• **AIM OF THE EXERCISE**: Output exactly the lines below from the one containing "The image size is (1463, 812)." to the last line, both included. Omit pictures.

== == ==

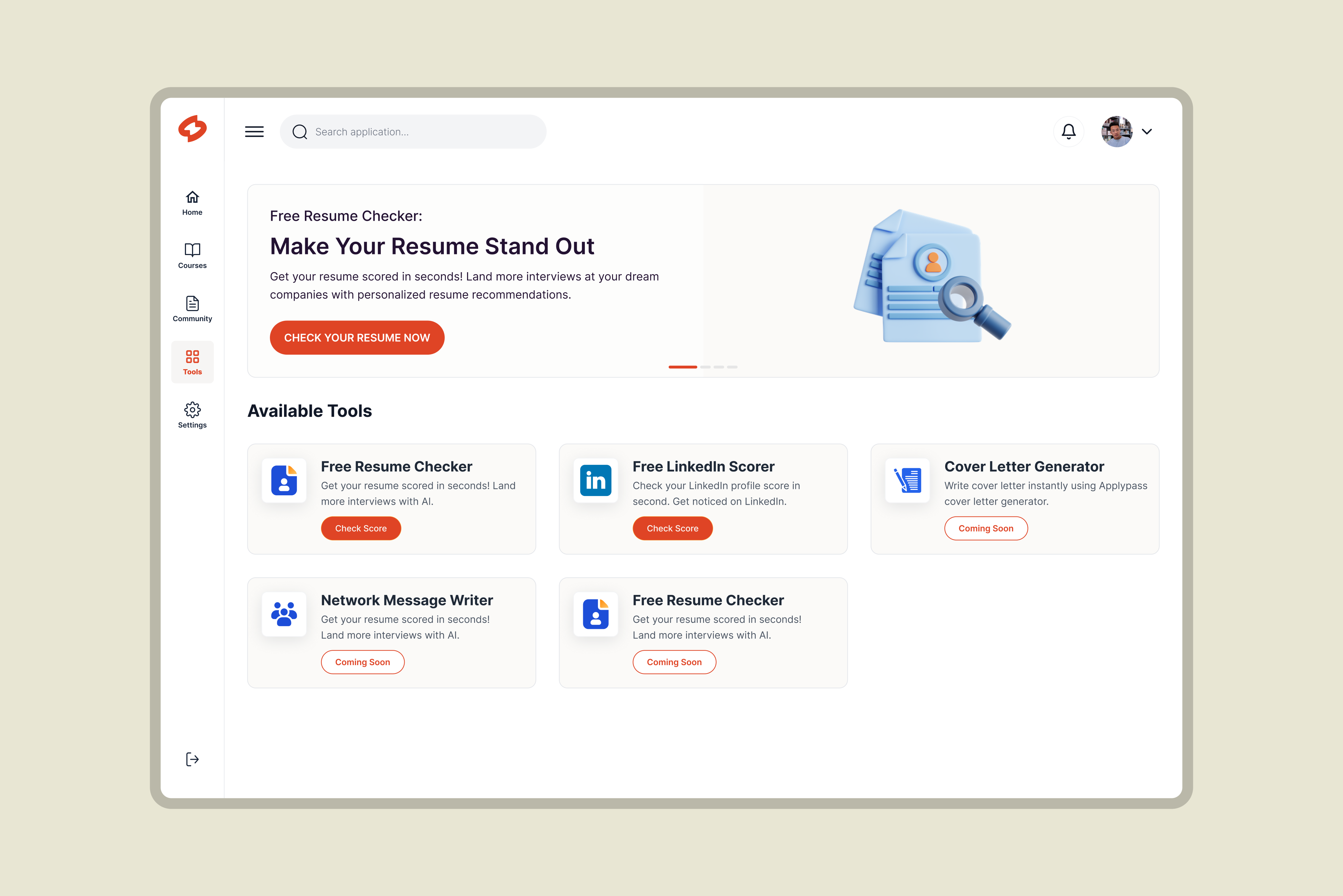Go to Home in sidebar
The height and width of the screenshot is (896, 1343).
click(192, 203)
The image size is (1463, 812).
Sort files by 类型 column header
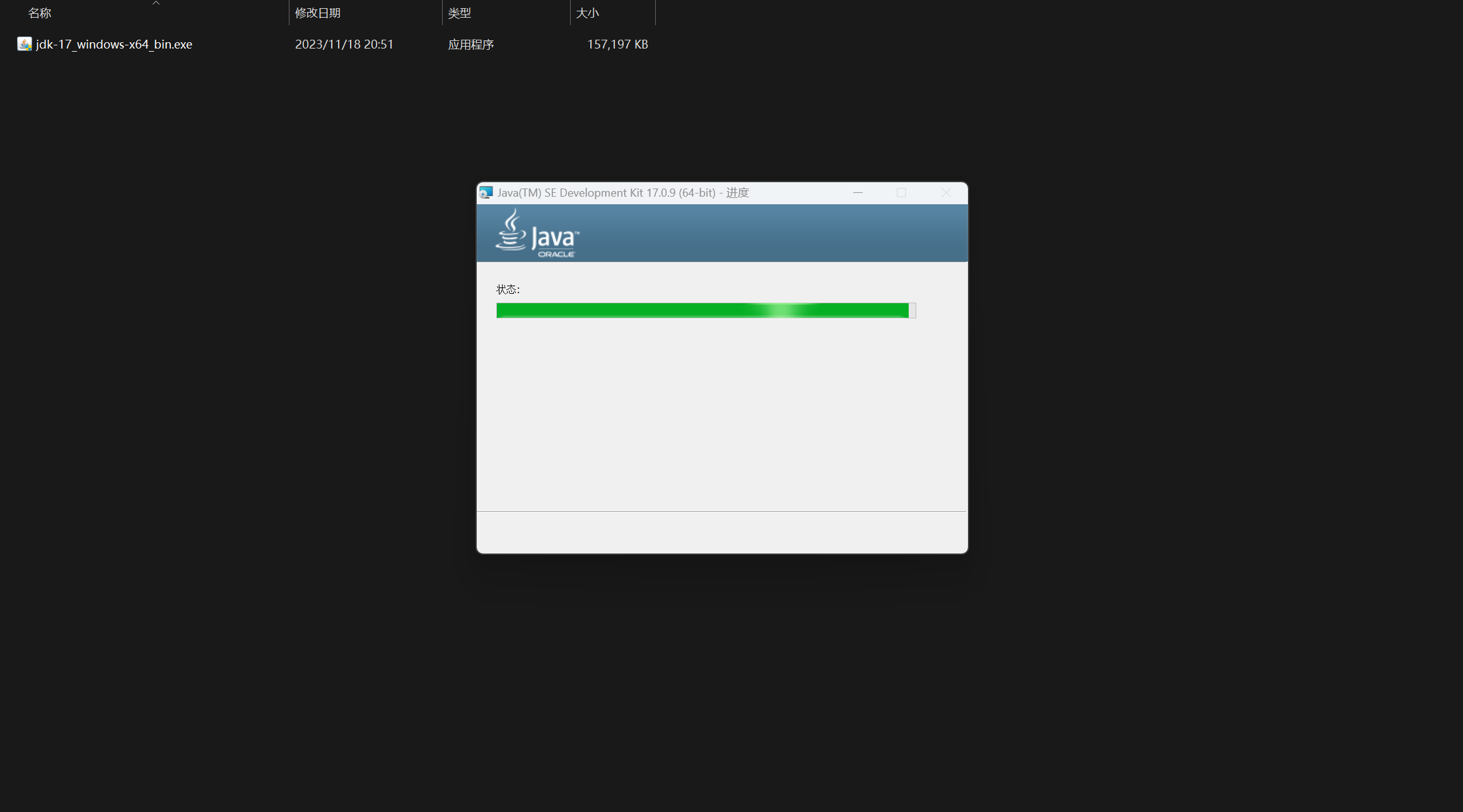460,13
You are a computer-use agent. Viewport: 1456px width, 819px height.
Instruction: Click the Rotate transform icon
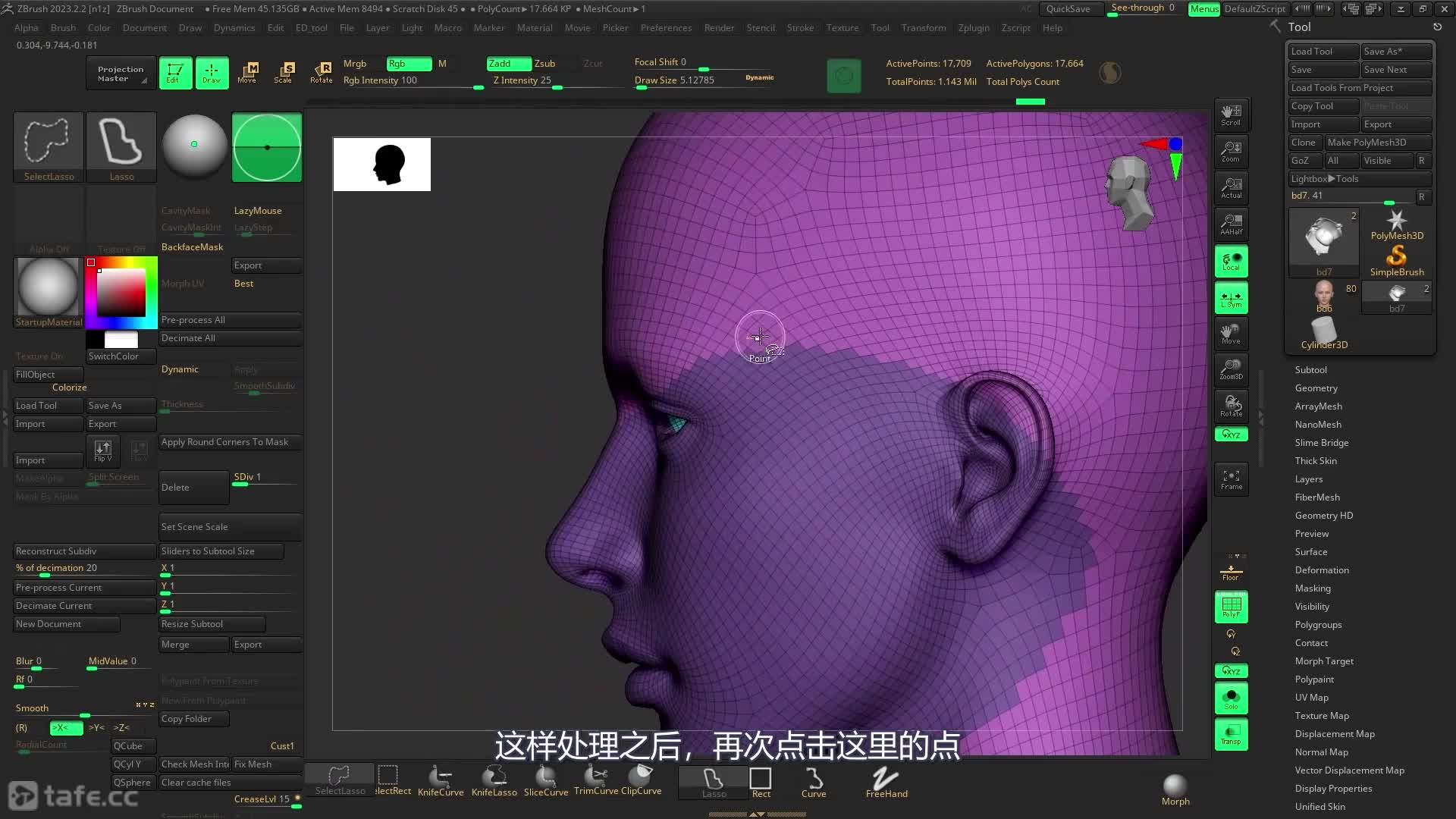[322, 73]
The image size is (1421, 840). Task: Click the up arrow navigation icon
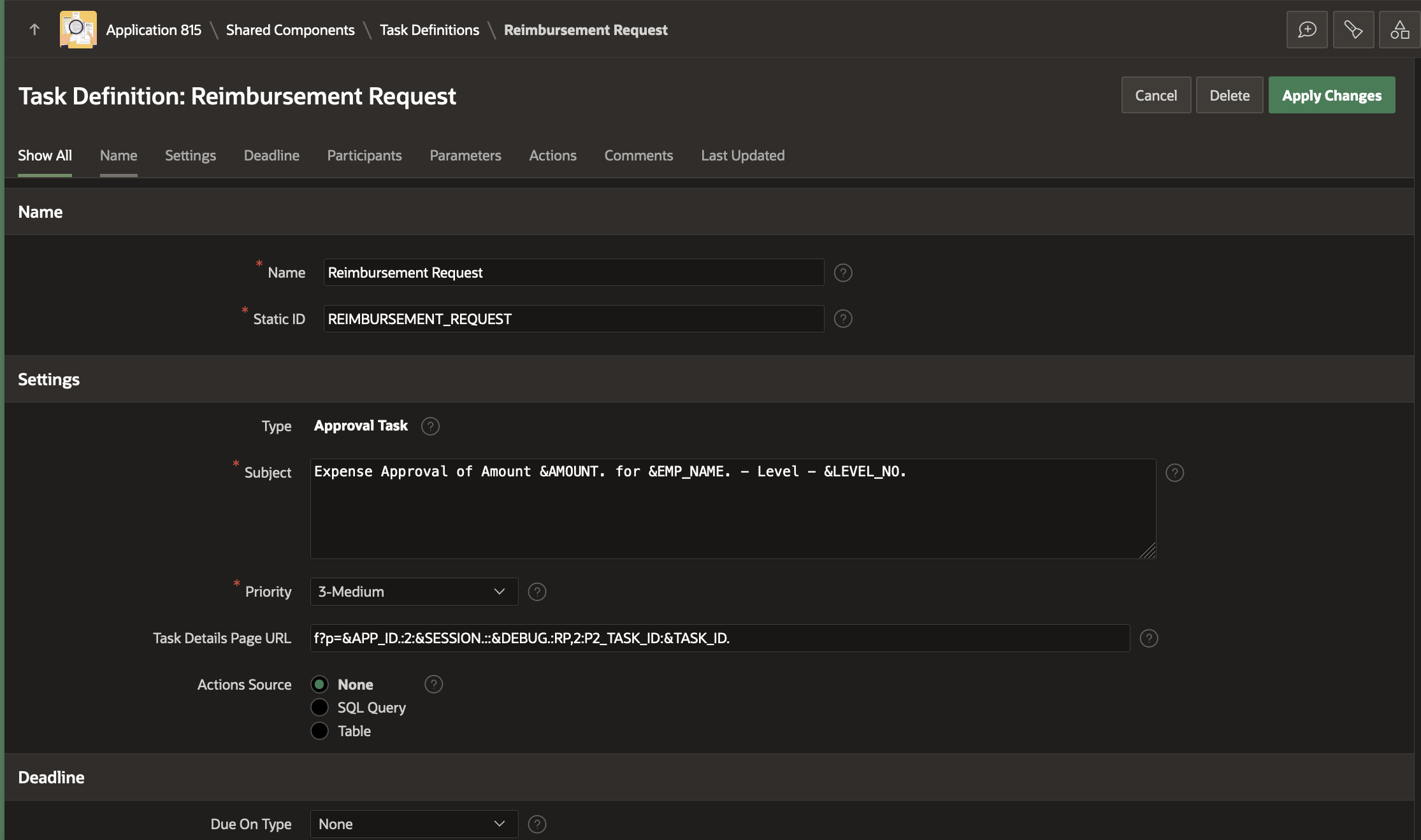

== == ==

• **RESULT FOR THIS TASK**:
The image size is (1463, 812).
Sort files by 类型 column header
460,13
You are a computer-use agent. Viewport: 1456px width, 819px height.
Instruction: Click the Rotate transform icon
[322, 73]
The image size is (1421, 840). Task: Click the up arrow navigation icon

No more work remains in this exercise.